KUTIPAN BACAAN
Mulai 1 Juli 2026, aktivasi nomor HP prabayar baru tidak lagi menggunakan NIK dan KK, melainkan data biometrik pengenalan wajah atau face recognition.
Kekhawatiran soal keamanan data biometrik pun muncul, mengingat rentetan kebocoran data di Indonesia. Data biometrik merupakan level teratas dibanding data lainnya.
Data Hanya di Dukcapil
Direktur Jenderal Ekosistem Digital Kementerian Komdigi, Edwin Hidayat Abdullah, menegaskan bahwa data biometrik tidak disimpan di operator seluler.
“Data bapak, ibu, kalau melakukan verifikasi biometrik, data kependudukan itu yang berhak simpan hanya Dukcapil, bukan operator seluler,” ujarnya di Jakarta, Jumat (29/5/2026).
Operator hanya mengenkripsi data wajah, lalu mengirimkannya ke Dukcapil untuk dicocokkan. Dukcapil kemudian merespon dengan mengatakan sesuai atau tidak.

DATA TERCATAT

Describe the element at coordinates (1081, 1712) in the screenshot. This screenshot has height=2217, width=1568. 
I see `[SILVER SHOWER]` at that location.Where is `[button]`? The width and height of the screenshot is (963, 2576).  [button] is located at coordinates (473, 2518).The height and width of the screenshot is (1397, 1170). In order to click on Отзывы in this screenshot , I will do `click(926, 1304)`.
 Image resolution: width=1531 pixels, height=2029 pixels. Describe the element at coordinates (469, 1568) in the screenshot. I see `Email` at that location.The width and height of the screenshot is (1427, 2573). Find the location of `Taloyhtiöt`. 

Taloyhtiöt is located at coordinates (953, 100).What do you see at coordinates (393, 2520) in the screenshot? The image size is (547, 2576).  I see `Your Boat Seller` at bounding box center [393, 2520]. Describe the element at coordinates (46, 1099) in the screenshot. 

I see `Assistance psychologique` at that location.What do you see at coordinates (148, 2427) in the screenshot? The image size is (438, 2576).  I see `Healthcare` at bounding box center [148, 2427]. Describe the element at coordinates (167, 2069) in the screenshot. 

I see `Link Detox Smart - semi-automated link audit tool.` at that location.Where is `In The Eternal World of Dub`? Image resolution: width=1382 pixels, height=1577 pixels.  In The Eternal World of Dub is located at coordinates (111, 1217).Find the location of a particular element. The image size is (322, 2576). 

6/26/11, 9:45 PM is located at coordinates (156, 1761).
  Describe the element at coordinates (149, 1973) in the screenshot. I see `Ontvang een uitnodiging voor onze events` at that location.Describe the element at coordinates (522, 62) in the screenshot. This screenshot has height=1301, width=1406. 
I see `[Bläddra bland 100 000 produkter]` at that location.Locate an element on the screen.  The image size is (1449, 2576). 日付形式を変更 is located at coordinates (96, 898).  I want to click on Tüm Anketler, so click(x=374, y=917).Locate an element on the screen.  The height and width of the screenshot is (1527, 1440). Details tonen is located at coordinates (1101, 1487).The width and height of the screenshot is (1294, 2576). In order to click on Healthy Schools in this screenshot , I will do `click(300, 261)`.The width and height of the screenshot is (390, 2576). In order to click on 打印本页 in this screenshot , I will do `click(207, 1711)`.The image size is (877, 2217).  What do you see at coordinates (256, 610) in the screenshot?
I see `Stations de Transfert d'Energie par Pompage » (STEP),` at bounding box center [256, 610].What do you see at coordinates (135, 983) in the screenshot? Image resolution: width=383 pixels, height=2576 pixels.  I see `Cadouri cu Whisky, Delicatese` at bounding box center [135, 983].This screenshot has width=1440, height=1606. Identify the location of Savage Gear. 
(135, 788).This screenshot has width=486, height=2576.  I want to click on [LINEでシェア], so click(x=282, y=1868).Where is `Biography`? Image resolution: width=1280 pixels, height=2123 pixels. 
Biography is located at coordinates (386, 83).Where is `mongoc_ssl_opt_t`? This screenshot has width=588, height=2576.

KUMPULAN TUGAS
**a)** Terjemahkan kalimat "Operator hanya mengenkripsi data wajah, lalu mengirimkannya ke Dukcapil untuk dicocokkan." dari teks tentang aktivasi nomor HP ke dalam bahasa Inggris.
**b)** Tolong ketik ulang bagian teks tentang aktivasi nomor HP antara "Mulai 1 Juli" dan "sesuai atau tidak.", termasuk kedua bagian itu.
Data tersebut tidak dipakai sama sekali di sini.

KUNCI JAWABAN LATIHAN
**a)** Operators only encrypt the facial data, then send it to Dukcapil to be matched.

**b)**
Mulai 1 Juli 2026, aktivasi nomor HP prabayar baru tidak lagi menggunakan NIK dan KK, melainkan data biometrik pengenalan wajah atau face recognition.
Kekhawatiran soal keamanan data biometrik pun muncul, mengingat rentetan kebocoran data di Indonesia. Data biometrik merupakan level teratas dibanding data lainnya.
Data Hanya di Dukcapil
Direktur Jenderal Ekosistem Digital Kementerian Komdigi, Edwin Hidayat Abdullah, menegaskan bahwa data biometrik tidak disimpan di operator seluler.
“Data bapak, ibu, kalau melakukan verifikasi biometrik, data kependudukan itu yang berhak simpan hanya Dukcapil, bukan operator seluler,” ujarnya di Jakarta, Jumat (29/5/2026).
Operator hanya mengenkripsi data wajah, lalu mengirimkannya ke Dukcapil untuk dicocokkan. Dukcapil kemudian merespon dengan mengatakan sesuai atau tidak.